* [Exercise aim] Output every line of the listing below as a JSON list of strings, one string per line, omitting blank lines.

* [Dataset records]
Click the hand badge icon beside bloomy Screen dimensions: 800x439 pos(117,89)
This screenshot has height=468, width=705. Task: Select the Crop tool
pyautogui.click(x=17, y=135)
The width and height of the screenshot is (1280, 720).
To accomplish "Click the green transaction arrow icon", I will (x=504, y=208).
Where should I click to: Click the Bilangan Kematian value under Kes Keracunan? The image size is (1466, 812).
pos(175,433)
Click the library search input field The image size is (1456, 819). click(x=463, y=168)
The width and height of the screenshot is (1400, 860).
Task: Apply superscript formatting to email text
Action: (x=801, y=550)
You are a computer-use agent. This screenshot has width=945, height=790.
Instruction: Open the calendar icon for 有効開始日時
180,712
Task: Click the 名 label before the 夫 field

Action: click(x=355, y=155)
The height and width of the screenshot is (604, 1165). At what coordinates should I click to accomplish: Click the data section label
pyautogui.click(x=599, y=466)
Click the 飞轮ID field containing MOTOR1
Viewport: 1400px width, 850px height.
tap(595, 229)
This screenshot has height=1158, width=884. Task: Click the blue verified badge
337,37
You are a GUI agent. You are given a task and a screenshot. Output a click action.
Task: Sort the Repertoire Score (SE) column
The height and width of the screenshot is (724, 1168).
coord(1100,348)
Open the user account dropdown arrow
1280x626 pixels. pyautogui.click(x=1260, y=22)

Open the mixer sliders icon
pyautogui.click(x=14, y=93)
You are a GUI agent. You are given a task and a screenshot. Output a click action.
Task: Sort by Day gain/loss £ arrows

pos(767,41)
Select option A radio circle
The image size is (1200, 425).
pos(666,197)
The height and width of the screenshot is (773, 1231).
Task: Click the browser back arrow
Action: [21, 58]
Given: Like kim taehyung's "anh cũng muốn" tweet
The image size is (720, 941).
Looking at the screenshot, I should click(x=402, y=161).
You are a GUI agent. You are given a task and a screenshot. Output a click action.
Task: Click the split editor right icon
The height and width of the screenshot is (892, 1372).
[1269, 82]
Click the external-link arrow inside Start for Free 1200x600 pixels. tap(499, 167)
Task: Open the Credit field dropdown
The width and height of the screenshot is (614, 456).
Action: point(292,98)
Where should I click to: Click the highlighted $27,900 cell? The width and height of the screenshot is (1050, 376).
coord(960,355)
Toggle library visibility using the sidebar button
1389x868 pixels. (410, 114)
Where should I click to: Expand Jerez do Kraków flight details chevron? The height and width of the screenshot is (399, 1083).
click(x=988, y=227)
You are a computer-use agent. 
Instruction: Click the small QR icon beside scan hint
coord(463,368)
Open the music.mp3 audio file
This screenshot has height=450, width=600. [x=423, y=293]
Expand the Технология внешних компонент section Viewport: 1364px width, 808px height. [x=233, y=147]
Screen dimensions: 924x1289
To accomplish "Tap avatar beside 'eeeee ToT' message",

* [Task solution]
[
  "Click the hand badge icon beside bloomy Screen dimensions: 800x439 pos(117,89)",
  "This screenshot has height=468, width=705. Task: Select the Crop tool",
  "pyautogui.click(x=17, y=135)",
  "The width and height of the screenshot is (1280, 720).",
  "To accomplish \"Click the green transaction arrow icon\", I will (x=504, y=208).",
  "Where should I click to: Click the Bilangan Kematian value under Kes Keracunan? The image size is (1466, 812).",
  "pos(175,433)",
  "Click the library search input field The image size is (1456, 819). click(x=463, y=168)",
  "The width and height of the screenshot is (1400, 860).",
  "Task: Apply superscript formatting to email text",
  "Action: (x=801, y=550)",
  "You are a computer-use agent. This screenshot has width=945, height=790.",
  "Instruction: Open the calendar icon for 有効開始日時",
  "180,712",
  "Task: Click the 名 label before the 夫 field",
  "Action: click(x=355, y=155)",
  "The height and width of the screenshot is (604, 1165). At what coordinates should I click to accomplish: Click the data section label",
  "pyautogui.click(x=599, y=466)",
  "Click the 飞轮ID field containing MOTOR1",
  "Viewport: 1400px width, 850px height.",
  "tap(595, 229)",
  "This screenshot has height=1158, width=884. Task: Click the blue verified badge",
  "337,37",
  "You are a GUI agent. You are given a task and a screenshot. Output a click action.",
  "Task: Sort the Repertoire Score (SE) column",
  "The height and width of the screenshot is (724, 1168).",
  "coord(1100,348)",
  "Open the user account dropdown arrow",
  "1280x626 pixels. pyautogui.click(x=1260, y=22)",
  "Open the mixer sliders icon",
  "pyautogui.click(x=14, y=93)",
  "You are a GUI agent. You are given a task and a screenshot. Output a click action.",
  "Task: Sort by Day gain/loss £ arrows",
  "pos(767,41)",
  "Select option A radio circle",
  "The image size is (1200, 425).",
  "pos(666,197)",
  "The height and width of the screenshot is (773, 1231).",
  "Task: Click the browser back arrow",
  "Action: [21, 58]",
  "Given: Like kim taehyung's \"anh cũng muốn\" tweet",
  "The image size is (720, 941).",
  "Looking at the screenshot, I should click(x=402, y=161).",
  "You are a GUI agent. You are given a task and a screenshot. Output a click action.",
  "Task: Click the split editor right icon",
  "The height and width of the screenshot is (892, 1372).",
  "[1269, 82]",
  "Click the external-link arrow inside Start for Free 1200x600 pixels. tap(499, 167)",
  "Task: Open the Credit field dropdown",
  "The width and height of the screenshot is (614, 456).",
  "Action: point(292,98)",
  "Where should I click to: Click the highlighted $27,900 cell? The width and height of the screenshot is (1050, 376).",
  "coord(960,355)",
  "Toggle library visibility using the sidebar button",
  "1389x868 pixels. (410, 114)",
  "Where should I click to: Expand Jerez do Kraków flight details chevron? The height and width of the screenshot is (399, 1083).",
  "click(x=988, y=227)",
  "You are a computer-use agent. ",
  "Instruction: Click the small QR icon beside scan hint",
  "coord(463,368)",
  "Open the music.mp3 audio file",
  "This screenshot has height=450, width=600. [x=423, y=293]",
  "Expand the Технология внешних компонент section Viewport: 1364px width, 808px height. [x=233, y=147]",
  "Screen dimensions: 924x1289",
  "To accomplish \"Tap avatar beside 'eeeee ToT' message\","
]